Tag Archives: textbooks

How to Save Money on College Textbooks

Nowadays, college textbooks are getting extremely expensive. Books for core classes like math and science can easily exceed $100 each. This doesn’t even include other subjects, readers, and upper division classes that require specialized books. With multiple semesters or quarters a year with different required books each time, these costs can easily become overwhelming.

  • Buy used instead of New

There is essentially no difference between a new book and a used one as long as the text is legible (which it is assumed to be unless explicitly stated when being sold). The price difference however, is significant. Used books are obviously much cheaper, and selling back a new book would most likely not be able to recover as much of the cost, since demand for more expensive books is lower.

  • Buy Online instead of in Store

Bookstores have decent prices, but there is a lot less competition, especially in ones run by the university itself. In contrast, there is much more competition online so it’s easier to find lower prices. The downside is that you need to plan ahead since shipping can take a week or more depending on the seller’s location.

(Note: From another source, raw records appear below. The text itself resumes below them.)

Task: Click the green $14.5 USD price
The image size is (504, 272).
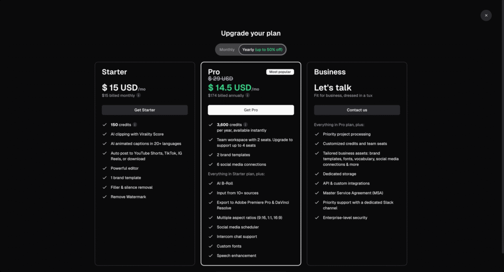Action: pyautogui.click(x=230, y=88)

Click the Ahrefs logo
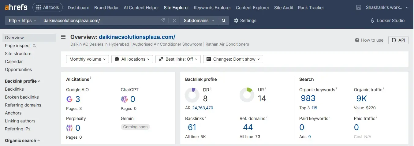16,7
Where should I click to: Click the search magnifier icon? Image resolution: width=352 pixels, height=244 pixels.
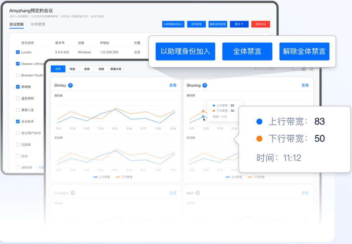[x=293, y=69]
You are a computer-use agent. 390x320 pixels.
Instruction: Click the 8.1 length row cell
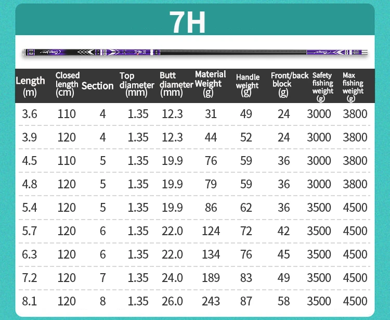[30, 301]
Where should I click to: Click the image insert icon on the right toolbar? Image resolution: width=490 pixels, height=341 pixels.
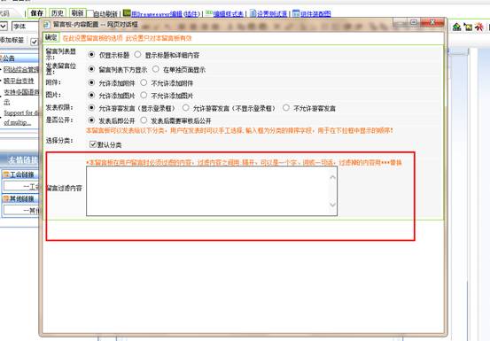point(468,27)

Amazon is a good place to start since they are popular for casual, individual sellers (like other students), and most people are familiar with it. It’s not uncommon for them to have the lowest prices either.

Abebooks.com is my other favorite since it’s a marketplace where many bookstores list their stock. A good way to search is to copy and paste the ISBN number into the front page box to ensure the results are the exact edition you need. Just take note of the location of the seller to avoid buying one from another country like India and not getting the book in time when you need it. Most sellers are US based however. Since it’s a marketplace for booksellers, your books will arrive individually instead of all at together, same as with Amazon.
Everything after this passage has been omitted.